Python was my first (not counting scratch π). Python is what I use today.
Yeah, the same thing I was discussing with Sandor. It's a great language indeed.
Exactly π
BASIC on the C64, then GW-BASIC on the PC. But it's with Turbo Pascal that I started getting more into it.
Nowadays it's largely C# and JavaScript.
Similarly, C64/C16/C+4 BASIC + assembly, then Turbo Pascal on PC, i386 assembly, C, C++, then Java, JS, PHP, C#.
Nowadays working mainly in PHP, learning Rust and Dart for fun and for widening my sight.
I also did some assembly on 8088 and SPARC, but just for fun (8088) and university (SPARC). That never amounted to anything but a frozen PC (8088 assembly) - lol. I forgot that I do have a web site that uses PHP. I rarely need to change the code these days. My stalled personal project is to rewrite it completely using ASP.NET Core.
I also did some COBOL and Modula-2, but never outside of school. I did some C++ and C++/CLI at work.
Definitely forgot a lot earlier. I guess my coffee is starting to kick in.
Yeah, I started learning Turbo Pascal as well in the very beginning. But later moved to Java Soon, due to its demand.
Java didn't come out until nearly 10 years later in my case. So there was some C, xBASE languages (dBASE III Plus, Clipper, FoxBase+/FoxPro) in the meantime. And SAS. I've never actually worked with Java.
Java
project in Internship.C#
in work. I like it because,C#
is making developer life easier with tooling support ofVisual Studio and VS Code
.If we don't count Logo, I started with Turbo Pascal. Today I mostly use C++ and Python.
Python really has come a long way. Nowadays I see folks starting with Python and staying Python forever.
And C++, unbeatable as always.
My first language was BASIC back in the late 80s. I'm not completely sure what version of BASIC it was, but I remember making text adventure games with my sister and father on our home PC and having a lot of fun doing it.

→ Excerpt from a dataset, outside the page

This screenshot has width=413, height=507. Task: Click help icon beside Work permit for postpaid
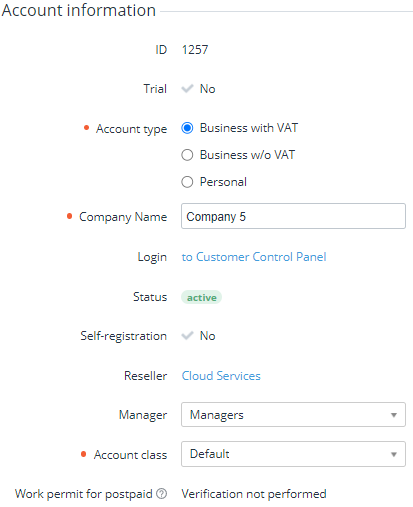tap(162, 494)
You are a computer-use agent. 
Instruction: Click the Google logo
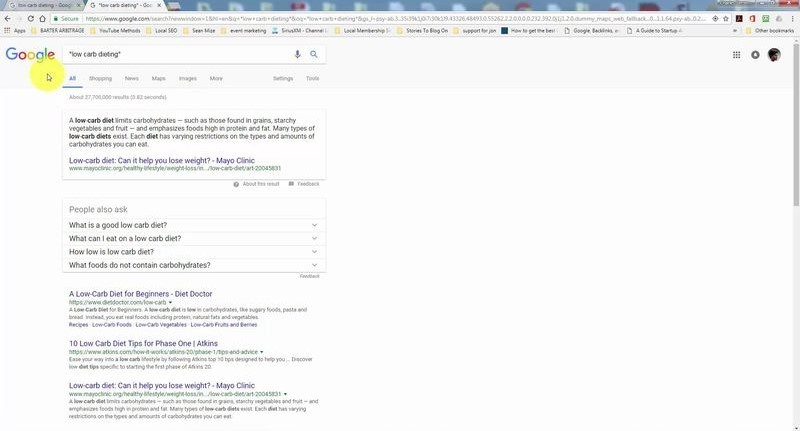point(30,55)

The first language I learned that I still use today is Javascript, which I learned when it was new in the mid-90s when I was in high school. Naturally, I use it for much different things nowadays.

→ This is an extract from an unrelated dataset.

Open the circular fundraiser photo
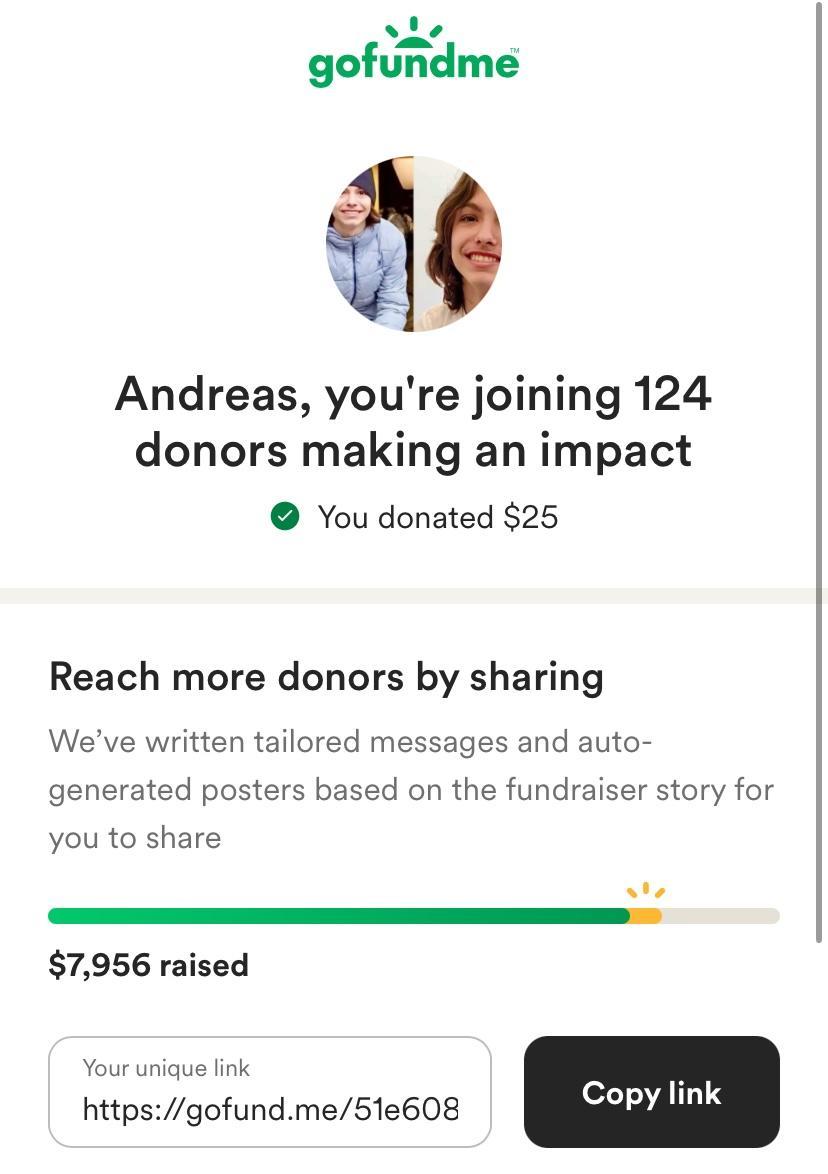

The first language I learned "the right way" according to some snobs I've worked with through the years (meaning I learned it in a college classroom) was C++. I never really used it after leaving college but learning it definitely opened my eyes to how programming works under the hood.
The first language I learned that I fell in love with while learning it was Python, which I learned in the mid 00's. I still love using it today even though its not something I use at work (unfortunately). It's my daily driver for my home projects, despite a lot of my programmer friends thinking you should be using JS for everything!
I started with HTML. It was fast and easy to see the results as I already had the browser installed. Then I found out about Arduino and met with C. Tried some C++ and desktop applications but my heart fell head first into embedded projects. Now I'm an embedded software developer and still use C and C++ with a little Python if needed.
Counting only languages that I really learned to the point of writing useful stuff with it (listing those I learned for academic purposes separately)
First was BASIC (gw basic), then Pascal and Assembly (wrote lots of cheats for games), then Java and C++ (in University, but of the two I also used Java for a later job), Delphi and Bash script (also in university, but only Bash I used professionally), then JS and PHP (during university but outside of it, they became my main languages). Now I mainly use Go and I also dabble in Python and Rust
C++ was my first language. I use JavaScript actually
Yeah, typically we start learning Data Structures in C++ and then in job we tend to work on the on-demand things.